> **DOCUMENT SECTION**:

****************

The fighting in north-western Pakistan, where government forces are attempting to drive Taliban militants out of the Swat valley and adjacent areas, has displaced more than 2 million people. Ambassador Holbrooke said that 80 to 90 percent of these people have moved into private houses and public buildings in host communities, which are now severely strained:

"And the highest priority is for these people to be able to return to their homes as quickly as possible, but – and I cannot stress this too highly – to get back, they need security. And the military is still in the process of cleaning out Swat and Buner and other areas. And that job is not yet complete."

****************

> **GIVEN RECORDS**:
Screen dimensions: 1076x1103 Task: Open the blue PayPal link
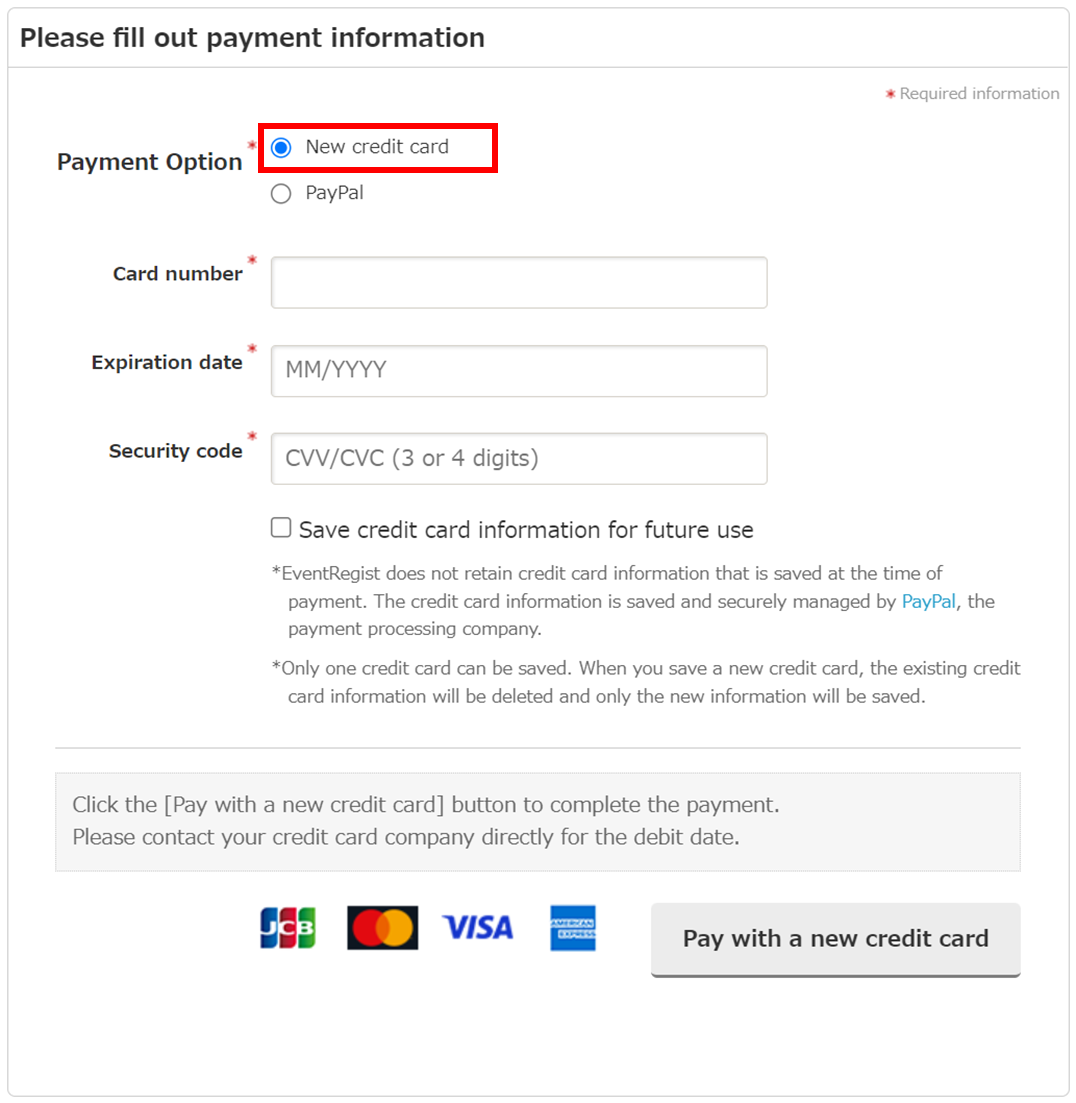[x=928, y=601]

****************

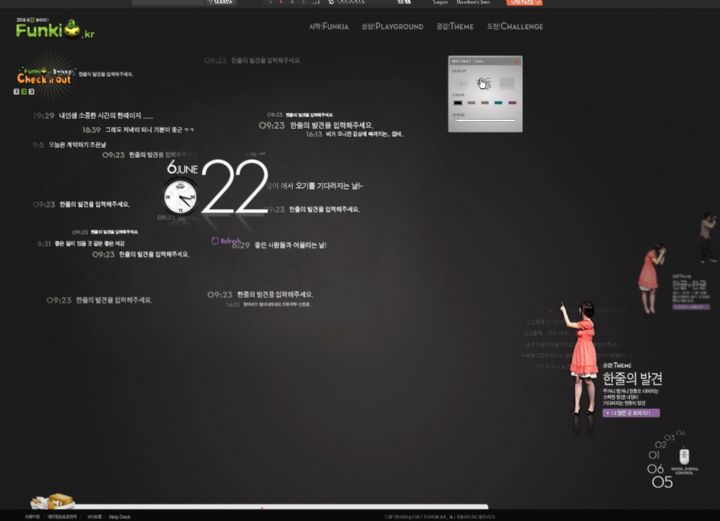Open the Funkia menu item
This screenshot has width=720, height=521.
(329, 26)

****************

> **TASKS FOR THIS EXERCISE**:
A: Using the passage on displacement in north-western Pakistan, answer yes or no to each statement and quote the words that settle it: (i) The fighting has displaced more than 2 million people. (ii) Most of the displaced people are staying in camps. (iii) The military has finished clearing Swat and Buner.
B: Write the next part of the passage on displacement in north-western Pakistan, picking up after its last sentence.
The rows play no part in this work.

> **ANSWERS TO EACH TASK**:
A:
(i) Yes: "has displaced more than 2 million people"
(ii) No: "80 to 90 percent of these people have moved into private houses and public buildings in host communities"
(iii) No: "And that job is not yet complete."

B:
Special Representative Holbrooke said that there is a new determination in Islamabad, reflected in the emergence of a public consensus supporting the Pakistani government’s actions. There is a growing national revulsion toward the criminal and brutal practices of Taliban groups. For the millions of victims displaced from Swat and other areas by Taliban militants, now is the critical time for civil society and the international community to come to the victims’ support. To rebuild their lives and communities will cost far more than has been pledged to the UN Humanitarian Appeal. As Ambassador Holbrooke said in an interview at a camp for displaced people, “The job is to get them home, and that requires security and assistance from the rest of the world community.”

The United States urges the international community to continue to respond generously to this humanitarian crisis and support the efforts of the Pakistani government to rid Pakistan of the Taliban militants and restore peace.